╭─ Material to process

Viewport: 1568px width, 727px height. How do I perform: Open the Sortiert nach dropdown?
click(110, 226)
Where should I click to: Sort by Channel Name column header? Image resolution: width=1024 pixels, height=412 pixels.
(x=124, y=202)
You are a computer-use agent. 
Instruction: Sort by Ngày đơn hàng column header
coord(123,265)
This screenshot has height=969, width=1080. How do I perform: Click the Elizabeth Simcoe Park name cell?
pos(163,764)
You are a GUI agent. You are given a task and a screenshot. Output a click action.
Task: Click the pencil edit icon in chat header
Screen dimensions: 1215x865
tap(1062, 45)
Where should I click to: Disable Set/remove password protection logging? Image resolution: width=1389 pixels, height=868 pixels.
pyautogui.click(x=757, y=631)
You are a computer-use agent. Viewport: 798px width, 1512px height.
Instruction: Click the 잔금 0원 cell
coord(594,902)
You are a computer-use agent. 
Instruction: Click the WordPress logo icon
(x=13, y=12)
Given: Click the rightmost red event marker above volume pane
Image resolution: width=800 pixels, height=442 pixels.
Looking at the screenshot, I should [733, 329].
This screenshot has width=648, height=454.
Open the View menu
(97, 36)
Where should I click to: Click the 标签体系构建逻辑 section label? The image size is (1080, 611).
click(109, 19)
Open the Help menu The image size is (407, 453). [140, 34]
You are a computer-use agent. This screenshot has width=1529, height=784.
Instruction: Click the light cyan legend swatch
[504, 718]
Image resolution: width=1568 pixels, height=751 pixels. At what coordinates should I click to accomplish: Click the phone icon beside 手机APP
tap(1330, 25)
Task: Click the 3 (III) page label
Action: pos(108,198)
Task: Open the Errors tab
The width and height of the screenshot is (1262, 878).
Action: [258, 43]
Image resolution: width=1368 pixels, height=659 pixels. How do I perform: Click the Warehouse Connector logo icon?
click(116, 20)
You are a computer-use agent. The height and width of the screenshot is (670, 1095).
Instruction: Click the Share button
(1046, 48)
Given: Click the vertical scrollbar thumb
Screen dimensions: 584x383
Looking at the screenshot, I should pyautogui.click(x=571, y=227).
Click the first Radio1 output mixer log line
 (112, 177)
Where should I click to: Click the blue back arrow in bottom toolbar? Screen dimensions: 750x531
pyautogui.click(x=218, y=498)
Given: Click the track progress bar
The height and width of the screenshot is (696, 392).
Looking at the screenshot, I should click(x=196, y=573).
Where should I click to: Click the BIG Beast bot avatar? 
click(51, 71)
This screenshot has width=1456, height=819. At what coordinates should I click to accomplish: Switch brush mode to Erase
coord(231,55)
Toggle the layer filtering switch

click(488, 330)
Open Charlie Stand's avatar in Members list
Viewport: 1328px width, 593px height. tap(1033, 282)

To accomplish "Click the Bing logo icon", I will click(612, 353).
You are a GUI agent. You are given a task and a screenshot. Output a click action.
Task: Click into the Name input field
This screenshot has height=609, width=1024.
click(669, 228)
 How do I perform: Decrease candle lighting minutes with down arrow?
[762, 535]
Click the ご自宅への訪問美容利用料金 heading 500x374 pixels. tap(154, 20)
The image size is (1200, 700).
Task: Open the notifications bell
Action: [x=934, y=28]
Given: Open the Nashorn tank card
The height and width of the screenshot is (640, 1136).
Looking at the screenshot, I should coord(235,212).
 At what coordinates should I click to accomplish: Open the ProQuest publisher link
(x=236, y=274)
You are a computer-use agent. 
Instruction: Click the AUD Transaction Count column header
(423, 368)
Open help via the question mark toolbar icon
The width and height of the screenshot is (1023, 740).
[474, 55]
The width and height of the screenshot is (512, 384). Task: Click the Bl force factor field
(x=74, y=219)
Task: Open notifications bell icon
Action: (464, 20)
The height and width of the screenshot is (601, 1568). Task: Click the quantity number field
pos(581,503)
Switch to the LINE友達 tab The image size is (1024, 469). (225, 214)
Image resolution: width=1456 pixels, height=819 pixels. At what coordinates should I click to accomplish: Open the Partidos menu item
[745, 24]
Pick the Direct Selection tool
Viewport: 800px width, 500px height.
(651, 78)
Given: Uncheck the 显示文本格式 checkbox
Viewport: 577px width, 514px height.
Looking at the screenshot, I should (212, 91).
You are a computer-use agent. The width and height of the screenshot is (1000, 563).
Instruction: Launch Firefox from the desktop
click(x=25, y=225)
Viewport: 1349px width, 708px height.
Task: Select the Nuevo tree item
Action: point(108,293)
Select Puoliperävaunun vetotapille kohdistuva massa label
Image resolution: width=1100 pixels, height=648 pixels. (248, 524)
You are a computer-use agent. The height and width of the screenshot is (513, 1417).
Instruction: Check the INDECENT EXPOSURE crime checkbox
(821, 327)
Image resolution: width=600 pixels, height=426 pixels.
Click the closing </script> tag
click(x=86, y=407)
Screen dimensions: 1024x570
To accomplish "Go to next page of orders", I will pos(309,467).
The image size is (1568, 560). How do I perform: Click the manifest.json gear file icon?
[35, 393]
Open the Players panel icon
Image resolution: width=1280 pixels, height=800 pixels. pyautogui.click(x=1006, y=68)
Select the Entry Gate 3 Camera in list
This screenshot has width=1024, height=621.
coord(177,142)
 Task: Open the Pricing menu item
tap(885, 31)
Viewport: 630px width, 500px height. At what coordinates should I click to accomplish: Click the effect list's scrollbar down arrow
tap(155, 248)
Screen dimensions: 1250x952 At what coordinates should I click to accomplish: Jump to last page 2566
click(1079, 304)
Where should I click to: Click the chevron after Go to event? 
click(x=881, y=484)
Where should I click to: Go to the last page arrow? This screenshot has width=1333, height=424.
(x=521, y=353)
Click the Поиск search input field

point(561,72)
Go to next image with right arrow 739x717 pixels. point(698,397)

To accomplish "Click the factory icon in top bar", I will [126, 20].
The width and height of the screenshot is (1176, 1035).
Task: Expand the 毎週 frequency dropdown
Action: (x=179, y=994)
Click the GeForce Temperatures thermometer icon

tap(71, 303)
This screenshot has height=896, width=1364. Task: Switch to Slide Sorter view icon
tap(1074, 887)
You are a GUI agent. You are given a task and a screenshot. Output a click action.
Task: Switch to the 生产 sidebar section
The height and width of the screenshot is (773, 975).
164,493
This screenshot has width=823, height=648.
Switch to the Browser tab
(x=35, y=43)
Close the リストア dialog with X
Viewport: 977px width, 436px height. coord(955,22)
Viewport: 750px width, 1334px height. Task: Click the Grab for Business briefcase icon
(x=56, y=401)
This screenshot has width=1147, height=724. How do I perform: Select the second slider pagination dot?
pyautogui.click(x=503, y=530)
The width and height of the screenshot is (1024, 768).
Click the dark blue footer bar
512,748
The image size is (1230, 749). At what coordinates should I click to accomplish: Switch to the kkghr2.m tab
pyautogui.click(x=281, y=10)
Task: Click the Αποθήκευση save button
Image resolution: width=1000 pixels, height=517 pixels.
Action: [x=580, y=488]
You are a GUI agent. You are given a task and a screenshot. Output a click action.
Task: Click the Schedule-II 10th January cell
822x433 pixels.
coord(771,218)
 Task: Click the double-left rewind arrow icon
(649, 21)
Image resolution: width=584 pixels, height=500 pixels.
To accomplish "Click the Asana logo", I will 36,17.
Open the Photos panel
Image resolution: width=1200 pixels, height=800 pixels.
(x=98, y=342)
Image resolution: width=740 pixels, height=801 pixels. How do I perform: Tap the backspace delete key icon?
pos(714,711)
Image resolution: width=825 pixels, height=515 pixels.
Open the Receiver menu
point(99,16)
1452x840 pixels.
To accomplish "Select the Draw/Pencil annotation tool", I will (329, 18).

╰─

Action item: The expected answer is a number and nothing else: how many lines above include the word "next".

Exercise solution: 2